## Instructions for the task
Below are the records; tally the lines that include "chevron" and report only the total.
/---
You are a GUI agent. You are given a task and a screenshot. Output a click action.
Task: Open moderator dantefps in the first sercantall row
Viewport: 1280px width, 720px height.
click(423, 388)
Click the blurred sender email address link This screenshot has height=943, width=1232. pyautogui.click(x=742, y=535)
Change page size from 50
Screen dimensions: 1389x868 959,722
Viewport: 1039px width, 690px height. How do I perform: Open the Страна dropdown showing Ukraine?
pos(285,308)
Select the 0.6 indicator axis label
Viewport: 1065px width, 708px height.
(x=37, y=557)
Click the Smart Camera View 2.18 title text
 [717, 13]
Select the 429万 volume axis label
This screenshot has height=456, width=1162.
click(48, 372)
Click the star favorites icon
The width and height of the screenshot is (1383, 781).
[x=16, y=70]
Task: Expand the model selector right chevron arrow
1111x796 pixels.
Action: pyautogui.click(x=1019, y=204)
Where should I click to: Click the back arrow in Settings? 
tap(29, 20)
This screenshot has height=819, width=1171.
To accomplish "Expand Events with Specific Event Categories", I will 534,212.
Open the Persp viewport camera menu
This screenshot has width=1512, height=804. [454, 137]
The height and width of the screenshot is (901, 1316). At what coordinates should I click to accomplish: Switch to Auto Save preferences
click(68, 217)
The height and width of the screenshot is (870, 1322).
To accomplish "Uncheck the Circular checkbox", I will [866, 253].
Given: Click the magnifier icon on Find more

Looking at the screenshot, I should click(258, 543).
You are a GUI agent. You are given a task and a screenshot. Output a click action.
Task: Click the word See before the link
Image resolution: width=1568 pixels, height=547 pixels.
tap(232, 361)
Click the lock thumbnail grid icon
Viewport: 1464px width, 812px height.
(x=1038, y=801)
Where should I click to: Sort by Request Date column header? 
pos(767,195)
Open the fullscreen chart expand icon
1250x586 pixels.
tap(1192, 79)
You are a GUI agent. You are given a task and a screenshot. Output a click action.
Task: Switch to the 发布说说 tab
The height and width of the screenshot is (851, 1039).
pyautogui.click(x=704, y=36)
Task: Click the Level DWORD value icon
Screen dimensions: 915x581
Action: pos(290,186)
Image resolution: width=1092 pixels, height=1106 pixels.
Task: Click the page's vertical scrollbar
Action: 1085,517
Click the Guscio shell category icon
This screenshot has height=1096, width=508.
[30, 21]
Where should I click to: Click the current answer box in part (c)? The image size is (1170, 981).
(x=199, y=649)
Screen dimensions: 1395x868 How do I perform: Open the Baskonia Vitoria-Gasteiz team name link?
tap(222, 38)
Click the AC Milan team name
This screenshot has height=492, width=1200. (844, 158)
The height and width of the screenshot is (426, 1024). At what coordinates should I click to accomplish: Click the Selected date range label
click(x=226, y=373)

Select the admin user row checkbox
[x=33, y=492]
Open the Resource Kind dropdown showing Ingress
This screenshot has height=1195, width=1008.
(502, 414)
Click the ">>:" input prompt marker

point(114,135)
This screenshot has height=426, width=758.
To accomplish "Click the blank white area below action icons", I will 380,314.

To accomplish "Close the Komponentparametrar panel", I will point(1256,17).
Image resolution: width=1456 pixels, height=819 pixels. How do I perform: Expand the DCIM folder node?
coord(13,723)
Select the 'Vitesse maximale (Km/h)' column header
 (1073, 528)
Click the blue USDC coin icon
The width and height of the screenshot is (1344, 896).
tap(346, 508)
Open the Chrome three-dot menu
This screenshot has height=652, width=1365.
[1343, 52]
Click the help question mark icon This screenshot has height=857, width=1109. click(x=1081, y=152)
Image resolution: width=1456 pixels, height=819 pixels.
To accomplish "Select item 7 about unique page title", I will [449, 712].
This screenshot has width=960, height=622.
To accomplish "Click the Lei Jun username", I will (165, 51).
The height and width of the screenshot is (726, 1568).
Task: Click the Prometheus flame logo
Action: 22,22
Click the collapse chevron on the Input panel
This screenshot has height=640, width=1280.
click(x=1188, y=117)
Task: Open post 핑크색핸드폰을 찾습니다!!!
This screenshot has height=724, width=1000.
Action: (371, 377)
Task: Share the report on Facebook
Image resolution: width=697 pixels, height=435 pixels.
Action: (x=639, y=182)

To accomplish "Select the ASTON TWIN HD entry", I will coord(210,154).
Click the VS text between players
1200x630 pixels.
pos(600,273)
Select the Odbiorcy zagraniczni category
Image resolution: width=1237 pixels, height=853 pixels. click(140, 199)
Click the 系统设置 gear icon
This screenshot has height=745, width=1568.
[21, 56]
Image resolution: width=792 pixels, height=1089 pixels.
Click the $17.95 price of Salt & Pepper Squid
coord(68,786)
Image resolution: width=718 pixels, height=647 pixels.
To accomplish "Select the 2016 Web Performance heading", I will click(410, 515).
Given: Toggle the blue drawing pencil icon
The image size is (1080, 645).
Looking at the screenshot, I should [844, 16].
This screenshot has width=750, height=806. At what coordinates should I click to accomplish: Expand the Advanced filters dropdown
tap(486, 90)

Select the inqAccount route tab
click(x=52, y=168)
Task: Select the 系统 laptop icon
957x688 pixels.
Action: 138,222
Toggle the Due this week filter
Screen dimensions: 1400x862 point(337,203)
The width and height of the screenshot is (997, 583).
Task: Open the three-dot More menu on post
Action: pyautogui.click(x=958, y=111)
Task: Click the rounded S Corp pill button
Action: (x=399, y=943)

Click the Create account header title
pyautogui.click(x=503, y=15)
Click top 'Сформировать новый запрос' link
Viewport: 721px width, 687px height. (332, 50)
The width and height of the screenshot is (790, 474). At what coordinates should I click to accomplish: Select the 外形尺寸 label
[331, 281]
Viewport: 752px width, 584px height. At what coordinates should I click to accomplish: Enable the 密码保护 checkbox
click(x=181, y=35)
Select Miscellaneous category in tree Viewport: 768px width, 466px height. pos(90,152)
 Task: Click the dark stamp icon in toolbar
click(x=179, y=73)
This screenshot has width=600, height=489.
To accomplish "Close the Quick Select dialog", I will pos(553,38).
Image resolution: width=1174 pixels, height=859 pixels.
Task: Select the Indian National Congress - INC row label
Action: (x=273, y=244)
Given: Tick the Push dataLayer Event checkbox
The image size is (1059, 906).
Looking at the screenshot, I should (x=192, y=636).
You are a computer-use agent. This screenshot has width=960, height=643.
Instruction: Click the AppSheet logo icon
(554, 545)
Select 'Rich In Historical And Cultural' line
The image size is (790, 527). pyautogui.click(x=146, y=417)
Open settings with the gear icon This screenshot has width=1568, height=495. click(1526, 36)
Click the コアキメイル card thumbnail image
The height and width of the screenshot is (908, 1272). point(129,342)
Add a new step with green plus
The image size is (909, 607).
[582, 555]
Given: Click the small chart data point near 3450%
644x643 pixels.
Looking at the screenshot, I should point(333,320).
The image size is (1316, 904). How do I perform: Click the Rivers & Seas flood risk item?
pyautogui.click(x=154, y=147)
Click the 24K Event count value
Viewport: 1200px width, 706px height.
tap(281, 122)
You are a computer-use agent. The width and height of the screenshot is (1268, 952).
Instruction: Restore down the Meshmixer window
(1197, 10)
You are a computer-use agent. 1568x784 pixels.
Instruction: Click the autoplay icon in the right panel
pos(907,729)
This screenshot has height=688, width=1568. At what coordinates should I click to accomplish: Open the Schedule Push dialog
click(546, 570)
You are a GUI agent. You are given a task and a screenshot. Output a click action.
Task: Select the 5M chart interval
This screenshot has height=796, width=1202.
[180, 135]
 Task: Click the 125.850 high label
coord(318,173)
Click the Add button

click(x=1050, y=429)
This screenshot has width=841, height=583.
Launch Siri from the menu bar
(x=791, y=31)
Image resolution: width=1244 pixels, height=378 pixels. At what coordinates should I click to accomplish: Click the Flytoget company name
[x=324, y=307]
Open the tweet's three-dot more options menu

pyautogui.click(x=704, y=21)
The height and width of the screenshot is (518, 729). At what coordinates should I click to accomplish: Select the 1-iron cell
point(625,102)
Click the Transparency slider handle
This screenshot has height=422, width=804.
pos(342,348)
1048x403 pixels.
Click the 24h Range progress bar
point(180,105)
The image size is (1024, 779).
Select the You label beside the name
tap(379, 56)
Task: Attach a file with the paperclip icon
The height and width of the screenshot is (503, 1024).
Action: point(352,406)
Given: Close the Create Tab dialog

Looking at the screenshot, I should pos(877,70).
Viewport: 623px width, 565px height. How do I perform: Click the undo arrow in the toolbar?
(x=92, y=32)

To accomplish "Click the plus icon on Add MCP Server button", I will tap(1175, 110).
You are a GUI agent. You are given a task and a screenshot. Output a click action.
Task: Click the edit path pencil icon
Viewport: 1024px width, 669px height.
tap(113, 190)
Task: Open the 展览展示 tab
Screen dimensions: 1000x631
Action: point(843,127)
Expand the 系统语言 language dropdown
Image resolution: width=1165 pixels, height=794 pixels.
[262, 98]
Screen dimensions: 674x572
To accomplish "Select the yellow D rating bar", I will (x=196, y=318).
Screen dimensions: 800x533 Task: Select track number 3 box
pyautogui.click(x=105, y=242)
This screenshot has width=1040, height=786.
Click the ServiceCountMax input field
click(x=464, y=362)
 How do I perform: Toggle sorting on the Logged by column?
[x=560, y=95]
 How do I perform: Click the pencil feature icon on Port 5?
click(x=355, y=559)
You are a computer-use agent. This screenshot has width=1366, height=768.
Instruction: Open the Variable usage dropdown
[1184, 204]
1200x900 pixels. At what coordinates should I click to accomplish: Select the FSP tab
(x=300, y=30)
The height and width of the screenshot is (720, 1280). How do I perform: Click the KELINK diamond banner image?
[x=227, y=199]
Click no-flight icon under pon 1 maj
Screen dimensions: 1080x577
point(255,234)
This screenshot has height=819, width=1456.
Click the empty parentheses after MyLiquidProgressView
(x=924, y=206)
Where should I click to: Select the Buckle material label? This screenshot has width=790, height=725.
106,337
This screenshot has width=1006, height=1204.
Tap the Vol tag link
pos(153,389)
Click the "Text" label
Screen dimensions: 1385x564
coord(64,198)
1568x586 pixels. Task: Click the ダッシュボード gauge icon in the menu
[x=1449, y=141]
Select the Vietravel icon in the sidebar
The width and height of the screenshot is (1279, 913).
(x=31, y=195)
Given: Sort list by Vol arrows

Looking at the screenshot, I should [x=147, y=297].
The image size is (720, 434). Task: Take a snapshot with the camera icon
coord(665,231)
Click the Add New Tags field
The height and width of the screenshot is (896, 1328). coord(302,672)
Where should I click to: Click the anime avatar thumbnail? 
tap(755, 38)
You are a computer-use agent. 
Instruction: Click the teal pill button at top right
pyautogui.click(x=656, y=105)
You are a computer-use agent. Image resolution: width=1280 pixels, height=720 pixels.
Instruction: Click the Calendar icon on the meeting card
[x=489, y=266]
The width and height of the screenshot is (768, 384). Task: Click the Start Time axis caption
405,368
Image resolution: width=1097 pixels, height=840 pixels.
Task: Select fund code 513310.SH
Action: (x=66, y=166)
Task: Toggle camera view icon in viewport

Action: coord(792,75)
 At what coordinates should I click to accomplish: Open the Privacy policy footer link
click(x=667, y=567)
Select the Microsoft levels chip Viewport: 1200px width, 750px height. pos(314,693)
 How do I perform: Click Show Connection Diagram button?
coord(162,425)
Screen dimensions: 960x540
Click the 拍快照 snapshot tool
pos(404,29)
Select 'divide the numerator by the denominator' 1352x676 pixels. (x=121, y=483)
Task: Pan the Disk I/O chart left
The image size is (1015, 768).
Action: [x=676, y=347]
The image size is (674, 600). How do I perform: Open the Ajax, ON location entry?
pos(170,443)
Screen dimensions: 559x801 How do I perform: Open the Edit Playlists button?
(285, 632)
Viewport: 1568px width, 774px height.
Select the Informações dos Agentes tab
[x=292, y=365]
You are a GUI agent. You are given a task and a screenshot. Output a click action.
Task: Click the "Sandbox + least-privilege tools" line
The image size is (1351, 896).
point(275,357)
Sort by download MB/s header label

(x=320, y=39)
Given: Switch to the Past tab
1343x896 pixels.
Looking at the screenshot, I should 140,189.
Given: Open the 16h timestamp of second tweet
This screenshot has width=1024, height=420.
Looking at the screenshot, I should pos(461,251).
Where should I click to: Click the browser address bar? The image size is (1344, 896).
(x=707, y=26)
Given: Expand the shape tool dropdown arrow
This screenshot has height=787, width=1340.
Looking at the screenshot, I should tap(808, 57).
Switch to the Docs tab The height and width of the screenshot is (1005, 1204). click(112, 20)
\---
## Answer to this exercise
2